▸ **記述課題**:
**A)** 凹凸形成装置に関する文章によると、特許文献1のピエゾ素子に用いられる強誘電体の例は何ですか。
**B)** 凹凸形成装置に関する文章を、最後の文の後から書き進めてください。

▸ **出典**:

説明

凹凸形成装置および情報入力装置

【課題】凸部の高さ位置がばらつくのを抑制することが可能な凹凸形成装置、および情報入力装置を提供する。
【解決手段】この凹凸形成部(凹凸形成装置)11は、下方から押し上げられることにより初期位置Oから所定の突出位置Pに突出して入力用凸部1〜5を形成する突出部材60と、昇降可能に変位して突出部材60を押し上げる駆動部41と、突出部材60の突出時に突出部材60と係合することにより突出部材60を所定の突出位置Pに位置するように規制する側壁52とを備える。

【発明の詳細な説明】
【技術分野】
【0001】
この発明は、凹凸形成装置および情報入力装置に関し、特に、駆動部を備える凹凸形成装置および情報入力装置に関する。
【背景技術】
【0002】
従来、駆動部を備える凹凸形成装置および情報入力装置が知られている(たとえば、特許文献1〜3参照)。
【0003】
上記特許文献1には、PETフィルムなどの透明樹脂からなるシート状部材に格子状に埋め込まれた複数のピエゾ素子を備えたピエゾ基板(凹凸形成装置)が開示されている。このピエゾ素子にはチタン酸ジルコン酸鉛などの強誘電体が用いられる。また、このピエゾ素子は、電圧が加えられるとシート状部材の膜厚方向に変形することにより凸部を形成するように構成されている。この特許文献1によるピエゾ基板は、ピエゾ素子に印加する電圧を5段階に分けることにより、ピエゾ素子の変形量を印加電圧に応じて5段階に調節することができるように構成されている。これにより、上記特許文献1によるピエゾ基板は、印加電圧を変化させてピエゾ素子の変形量(凸部の高さ)を調節できるように構成されている。
【0004】
上記特許文献2には、液晶表示ディスプレイの裏面の隅に4個のアクチュエータが設けられた入力装置が開示されている。この入力装置のアクチュエータには、圧電素子が用いられる。この特許文献2による入力装置では、液晶表示ディスプレイによって移動表示されるアイコンの表示位置に基づいてアクチュエータが表示画面を振動させるように構成されている。これにより、上記特許文献2による入力装置は、アイコンの表示動作に同期した触覚(表示画面の振動)を使用者に付与できるように構成されている。

▸ **データ行**:
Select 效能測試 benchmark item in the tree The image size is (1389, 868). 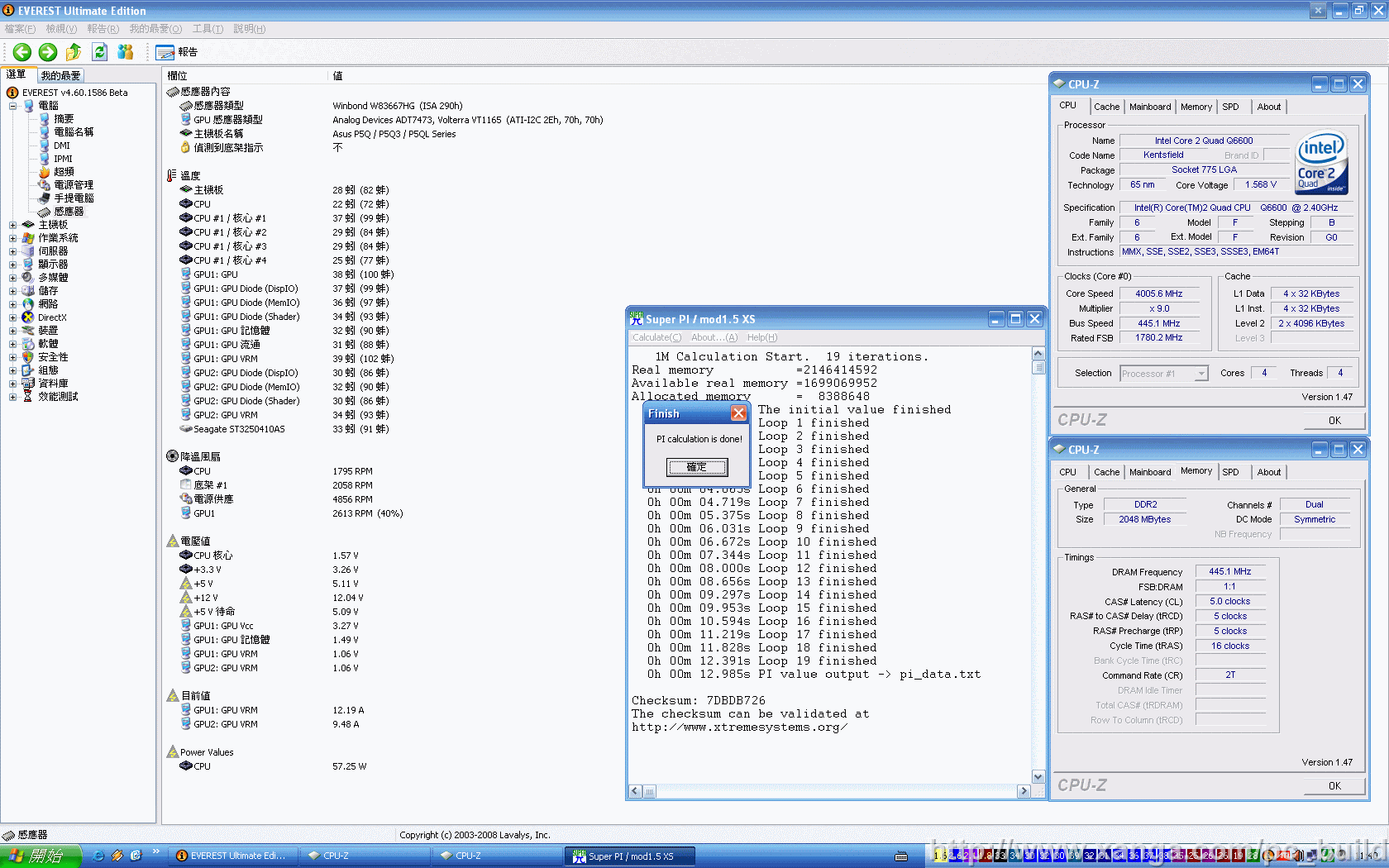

--

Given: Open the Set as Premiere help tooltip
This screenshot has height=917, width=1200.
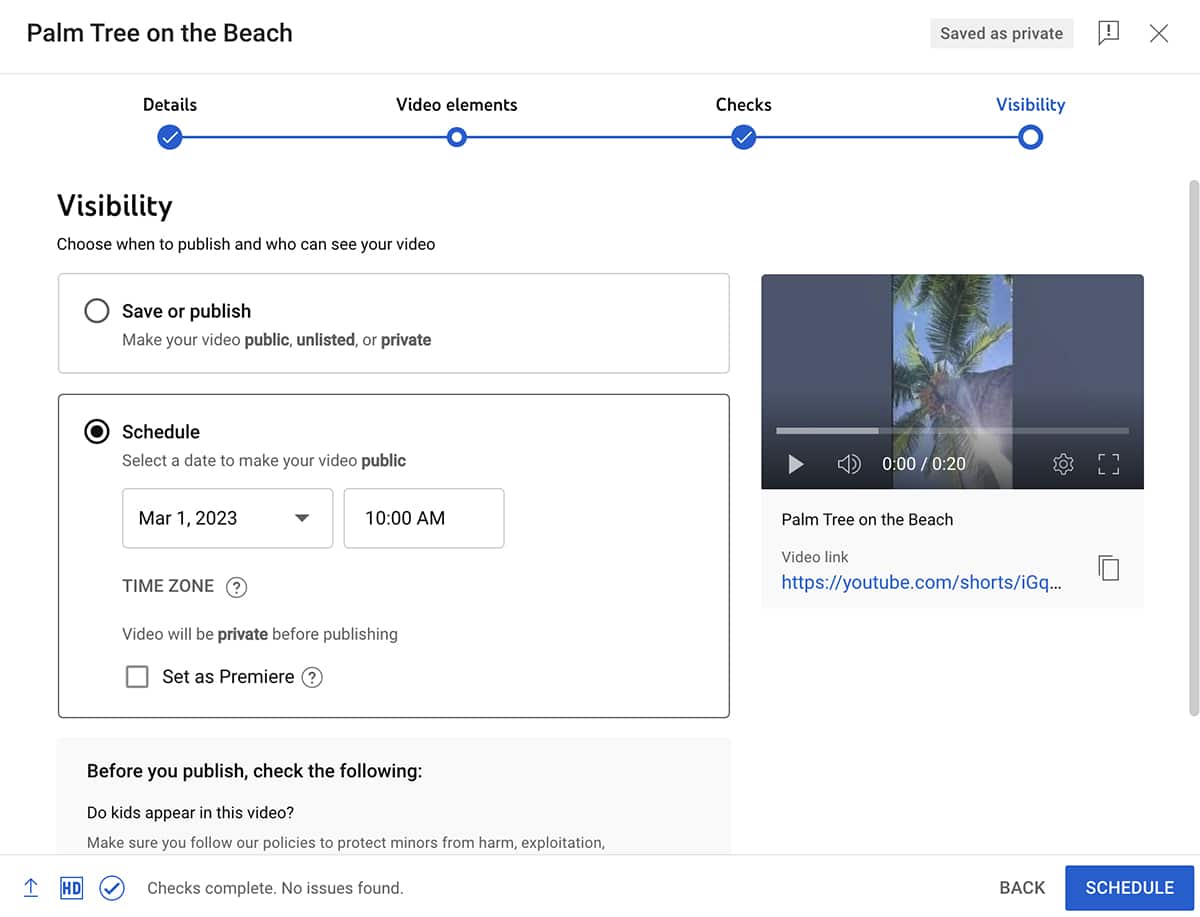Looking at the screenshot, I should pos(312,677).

▸ **課題別の回答**:
**A)** チタン酸ジルコン酸鉛です。

**B)**
【0005】
また、上記特許文献3には、複数の板状部材と、電磁粘性流体を流す流路と、電磁粘性流体の流量を制御するバルブと、複数の板状部材にそれぞれ設けられるとともに電磁粘性流体により押し上げられる複数のピストンとを備えた情報入力装置が開示されている。この特許文献3による情報入力装置は、所定のバルブに電圧を印加するとバルブ内の電磁粘性流体が固化して流れなくなることにより、流路が変更されてピストンを押し上げる。これにより、ピストンを上下させて板状部材を押し上げ、凸部を形成するように構成されている。また、この情報入力装置は、バルブに印加する電圧を変化させることにより電磁粘性流体の流量を調節することができる。これにより、上記特許文献3による凹凸形成装置では、バルブに印加する電圧を変化させることにより、形成された凸部の高さを変化させるように構成されている。
【0006】
【特許文献1】特開2006−243812号公報
【特許文献2】特開2005−267080号公報
【特許文献3】特開平9−319518号公報
【発明の開示】
【発明が解決しようとする課題】
【0007】
しかしながら、上記特許文献1に記載のピエゾ基板では、格子状に埋め込まれたピエゾ素子に印加する電圧を変化させて変形量を調節する際に、それぞれのピエゾ素子の印加電圧に対する変形量にばらつきがあるという不都合がある。このため、同じ電圧を印加しても形成される凸部の高さ位置がばらつくという問題点がある。
【0008】
また、上記特許文献2に記載の入力装置では、アイコンの表示動作に同期した触覚(表示画面の振動)を使用者に付与できるように構成されている一方、使用者に入力感覚を付与するためのボタン(凸部)を表示画面上に形成する構成は開示も示唆もされていない。
【0009】
また、上記特許文献3に記載の情報入力装置では、電圧印加により電磁粘性流体が固化するという性質を用いて電磁粘性流体の流量調節を行うことにより、形成される凸部の高さを変化させるように構成されている一方、印加電圧に対する電磁粘性流体の固化の態様には、ばらつきがある。その結果、電磁粘性流体の固化の態様の差異により、一定の電圧を印加しても流量にばらつきが生じるので、同じ高さだけピストンを上昇させることが困難であるという不都合がある。このため、一定の電圧を印加してもそれぞれの板状部材の凸部の高さ位置がばらつくという問題点がある。
【0010】
この発明は、上記のような課題を解決するためになされたものであり、この発明の1つの目的は、凸部の高さ位置がばらつくのを抑制することが可能な凹凸形成装置、および情報入力装置を提供することである。
【課題を解決するための手段および発明の効果】
【0011】
この発明の第1の局面による凹凸形成装置は、下方から押し上げられることにより初期位置から所定の突出位置に突出して凸部を形成する突出部材と、昇降可能に設けられ、下方から突出部材を押し上げる駆動部と、突出部材の突出時に突出部材と係合することにより突出部材を所定の突出位置に位置するように規制する規制部とを備える。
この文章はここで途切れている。